Can we fine-tuning the Text-to-Code Retrieval task?

salesforce / CodeT5

Home of CodeT5: Open Code LLMs for Code Understanding and Generation

https://arxiv.org/abs/2305.07922

BSD 3-Clause "New" or "Revised" License

2.65k stars 391 forks source link

Can we fine-tuning the Text-to-Code Retrieval task? #146

Open pdhung3012 opened 10 months ago

pdhung3012 commented 10 months ago

Hello I wonder if we can finetune the text-to-code retrieval task for Text-to-Code Retrieval like UniXcoder at here. I have run the zero-shot code retrieval for Javascript. It shows that the best accuracy I can get for code retrieval is 70.2%, which is lower than the fine-tuned CodeT5+ at 71.3\% (reported in CodeT5+ paper at here. So I want to check if I can increase the zero-shot result by fine-tuning.

Thank you

yuewang-cuhk commented 10 months ago

Yes, you can definitely finetune on labeled datasets using contrastive loss (or combined with the matching loss) to further boost the retrieval performance. We plan to release the finetuning scripts in the future if there are many asks for this.

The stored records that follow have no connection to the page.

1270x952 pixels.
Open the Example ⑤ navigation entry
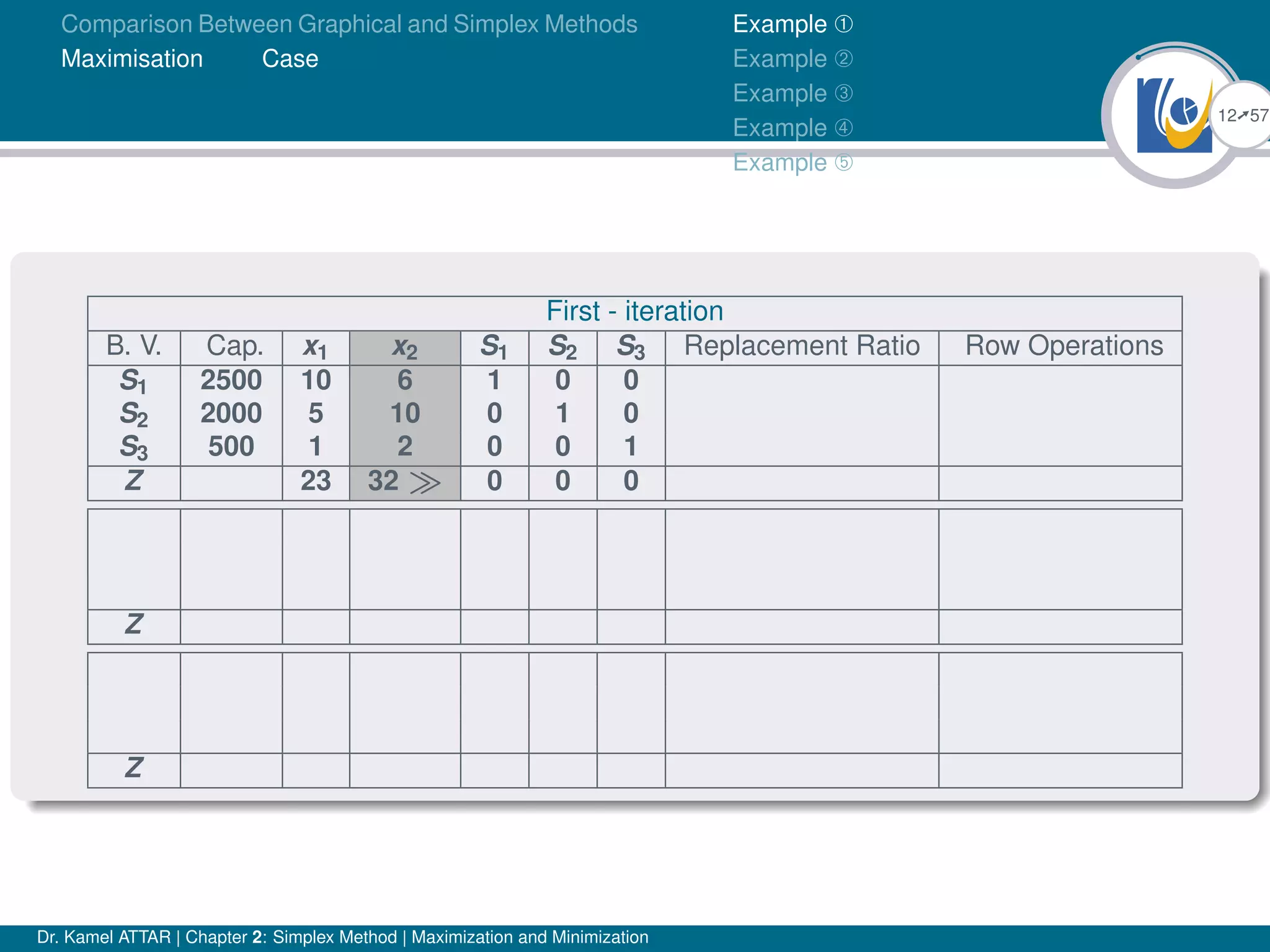793,162
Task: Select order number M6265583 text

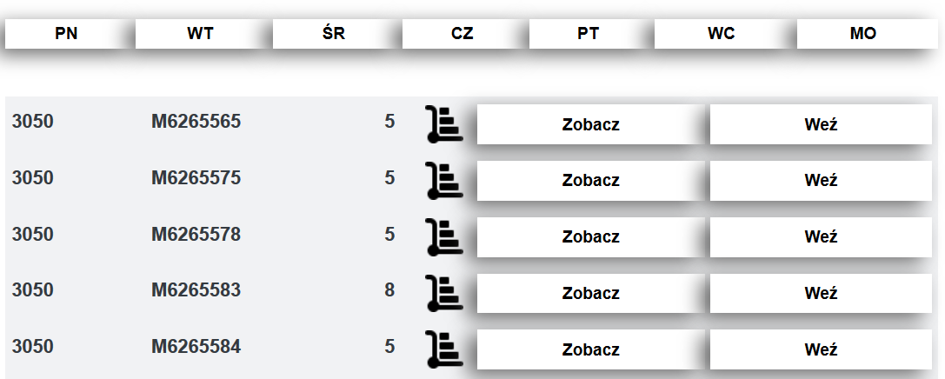Action: click(x=196, y=290)
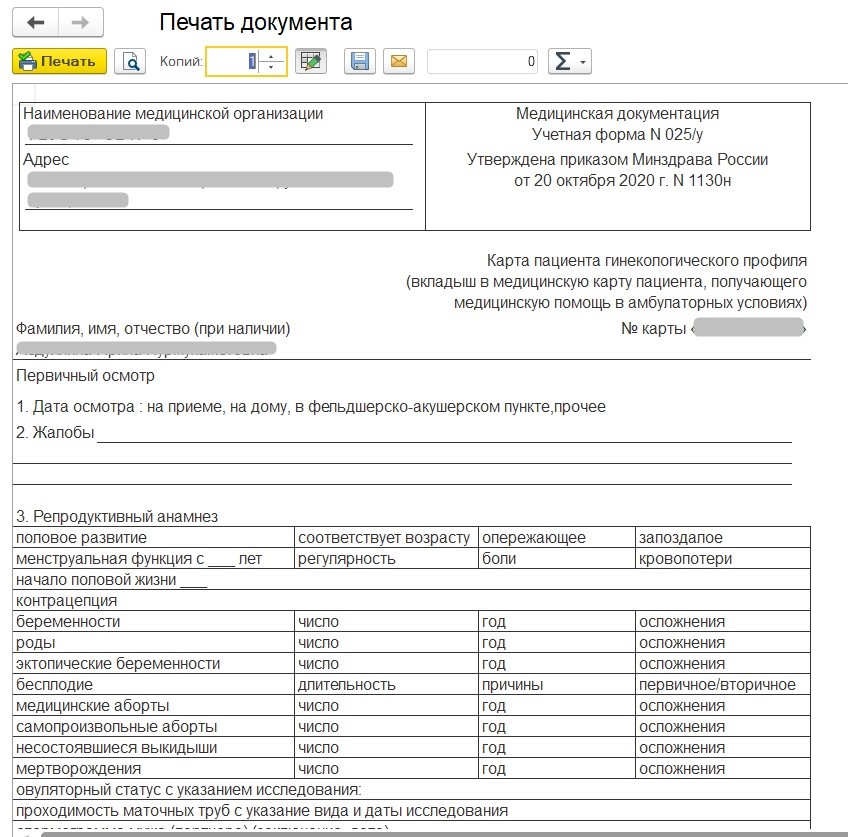Send document by email envelope icon
848x837 pixels.
(x=398, y=62)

gzt4se commented 6 months ago

Yes, you can definitely finetune on labeled datasets using contrastive loss (or combined with the matching loss) to further boost the retrieval performance. We plan to release the finetuning scripts in the future if there are many asks for this.

I would like to ask if there are now open-source finetune scripts to share for Text-to-Code Retrieval using codet5+, thanks a lot!